Repeat exactly, and nothing more, the lines from the one that includes "Task: Open the horse page for ドグマ" through the final line of the entries; skip the pictures.

[[ Data for review open ]]

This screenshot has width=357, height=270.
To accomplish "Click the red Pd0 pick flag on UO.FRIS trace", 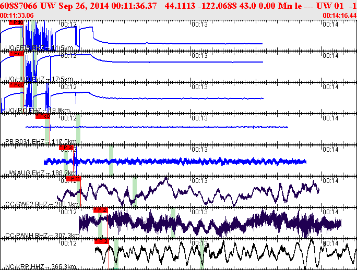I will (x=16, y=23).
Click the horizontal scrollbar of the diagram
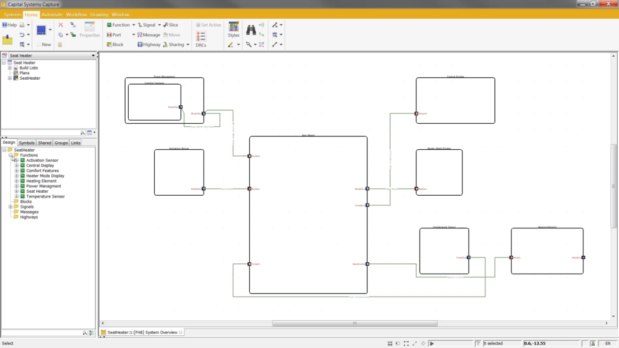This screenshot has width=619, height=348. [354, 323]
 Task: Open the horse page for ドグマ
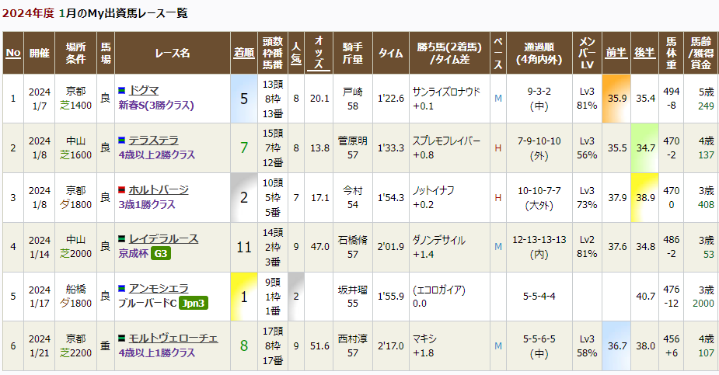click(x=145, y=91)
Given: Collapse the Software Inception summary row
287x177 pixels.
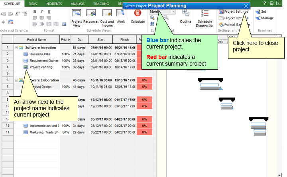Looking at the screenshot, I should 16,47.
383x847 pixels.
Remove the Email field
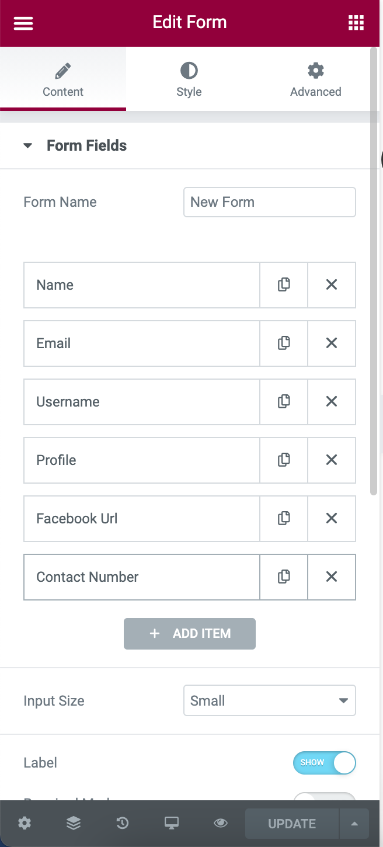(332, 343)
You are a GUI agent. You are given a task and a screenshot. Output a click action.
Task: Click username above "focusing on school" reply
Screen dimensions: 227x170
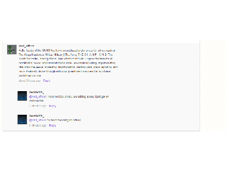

[[ Data for review closed ]]

» **Result of the exercise**
 Task: Open the horse page for ドグマ
click(x=145, y=91)
Given: Collapse the Software Inception summary row
287x177 pixels.
Looking at the screenshot, I should 16,47.
383x847 pixels.
Remove the Email field
(332, 343)
You are a GUI agent. You are given a task and a screenshot. Output a click action.
Task: Click username above "focusing on school" reply
Screen dimensions: 227x170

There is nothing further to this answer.